Logo Questions Linux Laravel Mysql Ubuntu Git Menu
 

blocks - send input to python subprocess pipeline

I found out how to do it.

It is not about threads, and not about select().

When I run the first process (grep), it creates two low-level file descriptors, one for each pipe. Lets call those a and b.

When I run the second process, b gets passed to cut sdtin. But there is a brain-dead default on Popen - close_fds=False.

The effect of that is that cut also inherits a. So grep can't die even if I close a, because stdin is still open on cut's process (cut ignores it).

The following code now runs perfectly.

from subprocess import Popen, PIPE

p1 = Popen(["grep", "-v", "not"], stdin=PIPE, stdout=PIPE)
p2 = Popen(["cut", "-c", "1-10"], stdin=p1.stdout, stdout=PIPE, close_fds=True)
p1.stdin.write('Hello World\n')
p1.stdin.close()
result = p2.stdout.read()

_Stated exercise_
Return the entire Python subprocess pipeline post verbatim, with no changes. The data that comes next has no connection to the Python subprocess pipeline post.

_Record list_
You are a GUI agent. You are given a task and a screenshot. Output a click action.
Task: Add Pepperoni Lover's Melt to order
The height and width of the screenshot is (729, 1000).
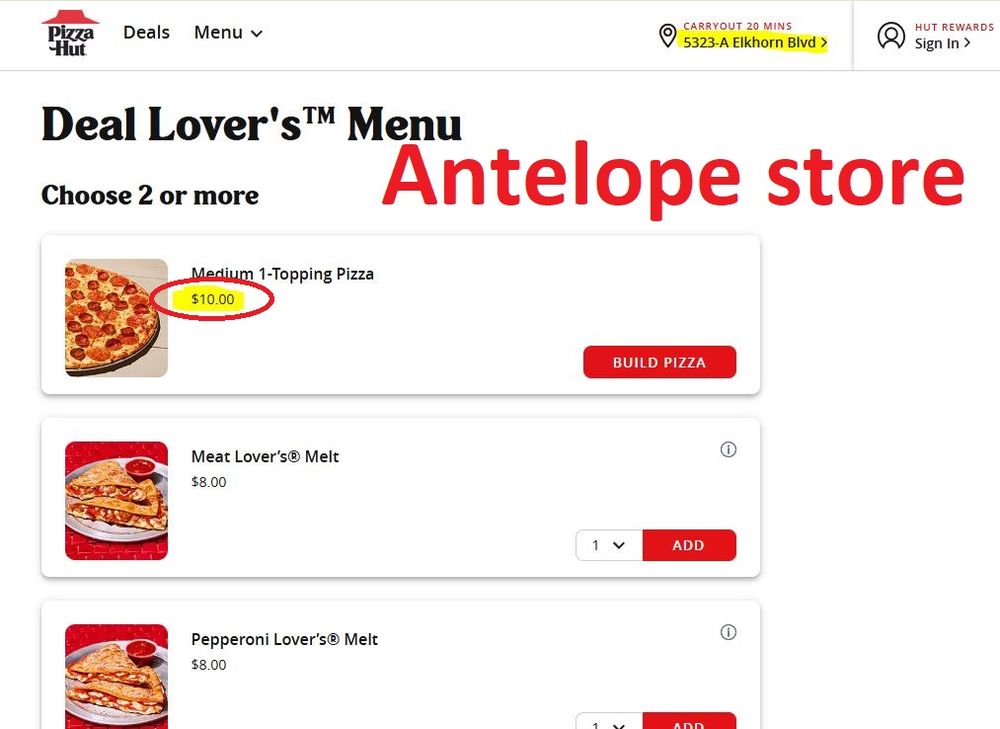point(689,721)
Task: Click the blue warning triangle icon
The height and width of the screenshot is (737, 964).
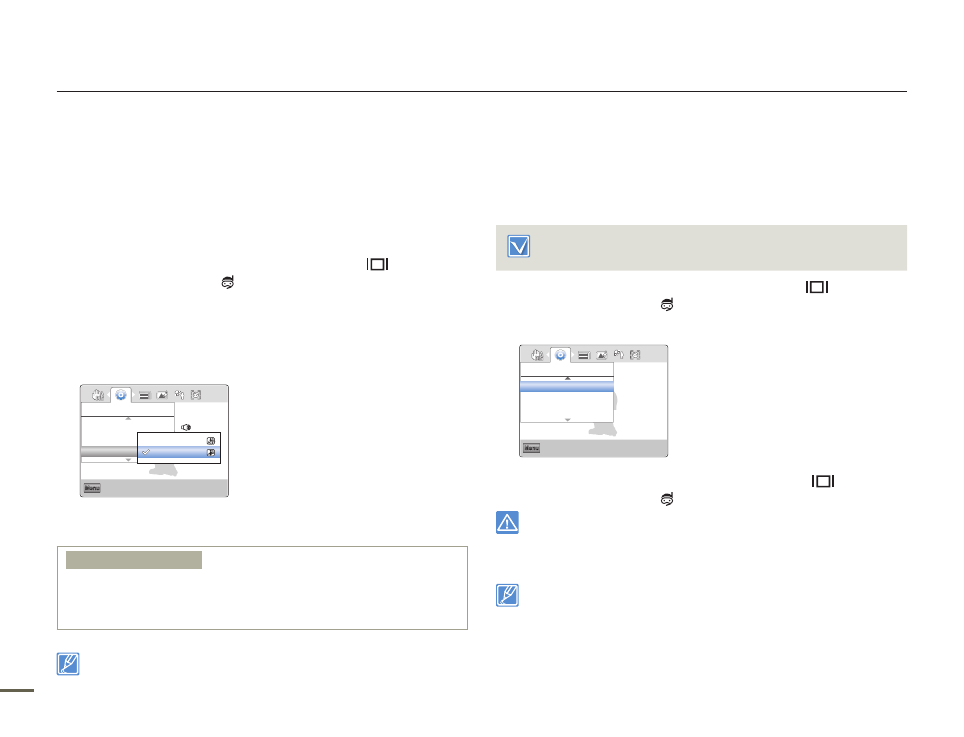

_Written reply_
Logo Questions Linux Laravel Mysql Ubuntu Git Menu
 

blocks - send input to python subprocess pipeline

I found out how to do it.

It is not about threads, and not about select().

When I run the first process (grep), it creates two low-level file descriptors, one for each pipe. Lets call those a and b.

When I run the second process, b gets passed to cut sdtin. But there is a brain-dead default on Popen - close_fds=False.

The effect of that is that cut also inherits a. So grep can't die even if I close a, because stdin is still open on cut's process (cut ignores it).

The following code now runs perfectly.

from subprocess import Popen, PIPE

p1 = Popen(["grep", "-v", "not"], stdin=PIPE, stdout=PIPE)
p2 = Popen(["cut", "-c", "1-10"], stdin=p1.stdout, stdout=PIPE, close_fds=True)
p1.stdin.write('Hello World\n')
p1.stdin.close()
result = p2.stdout.read()